The end of high school is when people usually begin to feel the texture of their boulder, understand what it will take for a lifetime of pushing. They sympathize that life takes work & that work is unceasing & unrelenting; regardless of who you are or your station in life, you have a boulder to push. The textures of the stone change from person to person; some are coated in oil to make getting a purchase very difficult. Some of these boulders are perfectly smooth, but their owners see them as rigid, sharp, & prickly, & are leery of pushing them. Certain others can kick this can down the road, have the route flattened for them by their parents, or make the grade of their mountain much steeper. This stage of life spares no one. The harsh realization that life will require a lifetime of work. This isn’t what was promised to us as kids. The path was meant to be straightforward, no boulders mentioned, deviations are the pits in the ground, the backtracking, the falling, were all glossed over in the introduction. We were told about them, but thought they would be more obvious concerns, like sand traps, rope tricks, & fallen rakes on which to step. Why did society not warn us more that these rocks were so heavy? Because they had to carry them, too?
The first years of work or college are where the boulder starts to chafe, to chap, to callous a once smooth, unworked hand. The first years of effort feel like a breeze, a welcome change from walking around unburdened for so long. The weight feels good under a young body, feet are confidently gaining purchase on the mountain, progress seemingly being made forward. This is where the first people begin to fall off the sheer mountain face, only a few, though, just enough for everyone to know how scary it is to fall, watching those fallen people start back at the beginning, with so much space to climb upwards. The hands & legs will get tired from the constant effort. You can pause & rub your hands, stretch your legs, but it’ll seem like your friends have launched ahead of you again, & when you start to push, the boulder is seemingly heavier than it was before. It’s easy to resolve not taking any more breaks; the actuality of the thing is much harder. This is where the weight begins to become crushing, at the end of youth, all spent pushing along a route they set out for us, that got us to the base of the mountain. To start urging on again, for our whole lives.
So I ask again as I lay my hands down on the rough-hewn texture of my own boulder, do I know that I’m in hell? Or do I just occupy myself with climbing the mountain, with rolling the boulder? Does it change anything to know? Does that make living better or worse? Does rolling boulders, living life, create a collective suffering that we can commiserate over & try to improve for each other?
Can one imagine Sisyphus happy? Can I imagine myself happy? Peaceful, perhaps, if luck be on my side.

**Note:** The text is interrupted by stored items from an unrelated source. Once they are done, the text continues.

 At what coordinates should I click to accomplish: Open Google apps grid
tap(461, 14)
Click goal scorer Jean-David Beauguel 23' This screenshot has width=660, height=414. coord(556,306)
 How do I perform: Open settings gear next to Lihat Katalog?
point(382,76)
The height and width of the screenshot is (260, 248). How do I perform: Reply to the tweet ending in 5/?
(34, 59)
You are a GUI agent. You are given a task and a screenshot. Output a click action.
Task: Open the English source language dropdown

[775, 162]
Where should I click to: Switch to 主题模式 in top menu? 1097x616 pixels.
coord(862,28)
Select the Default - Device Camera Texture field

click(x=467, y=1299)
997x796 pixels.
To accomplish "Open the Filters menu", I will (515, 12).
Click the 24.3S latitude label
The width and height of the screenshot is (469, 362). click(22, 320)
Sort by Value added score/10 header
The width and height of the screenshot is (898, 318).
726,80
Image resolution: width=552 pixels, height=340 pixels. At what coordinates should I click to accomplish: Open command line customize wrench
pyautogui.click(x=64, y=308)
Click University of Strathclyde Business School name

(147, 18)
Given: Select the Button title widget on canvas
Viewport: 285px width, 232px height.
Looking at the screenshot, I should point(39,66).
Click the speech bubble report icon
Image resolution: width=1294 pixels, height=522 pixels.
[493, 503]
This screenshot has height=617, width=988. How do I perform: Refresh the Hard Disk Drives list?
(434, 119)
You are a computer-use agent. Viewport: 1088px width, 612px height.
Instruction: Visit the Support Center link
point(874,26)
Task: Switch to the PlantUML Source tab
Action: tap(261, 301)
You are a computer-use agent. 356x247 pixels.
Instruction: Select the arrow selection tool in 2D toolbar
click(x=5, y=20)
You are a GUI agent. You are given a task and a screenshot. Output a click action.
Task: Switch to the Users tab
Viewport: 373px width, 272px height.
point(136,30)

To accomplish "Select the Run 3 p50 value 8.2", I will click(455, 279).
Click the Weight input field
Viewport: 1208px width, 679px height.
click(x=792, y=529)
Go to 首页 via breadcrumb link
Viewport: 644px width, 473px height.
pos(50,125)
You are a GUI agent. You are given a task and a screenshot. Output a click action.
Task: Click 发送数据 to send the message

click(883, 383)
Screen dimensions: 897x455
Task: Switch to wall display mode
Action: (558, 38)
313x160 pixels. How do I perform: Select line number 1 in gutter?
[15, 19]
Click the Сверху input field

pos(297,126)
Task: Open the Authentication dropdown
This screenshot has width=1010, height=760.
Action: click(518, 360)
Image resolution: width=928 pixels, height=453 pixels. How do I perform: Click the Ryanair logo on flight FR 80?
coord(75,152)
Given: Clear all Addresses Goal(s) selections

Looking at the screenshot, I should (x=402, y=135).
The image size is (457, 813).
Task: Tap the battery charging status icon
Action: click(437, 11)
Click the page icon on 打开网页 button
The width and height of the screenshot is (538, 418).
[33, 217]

Hell wants to distract you with the embers, with the people ahead of you making the path harder, pointing fingers & blaming the people who are starting to push their boulders up the hill. The texture of my boulder is rough, it is smooth, & filled with the words & eyes of a thousand different people who all tell me various things. Antithetical ways to be, to see, to exist, to understand, to evolve, to cope, to suffer. Welcome to my Sisyphean Experiment. It will take my whole life, & I can only be so overjoyed that someone has decided to watch me push my boulder.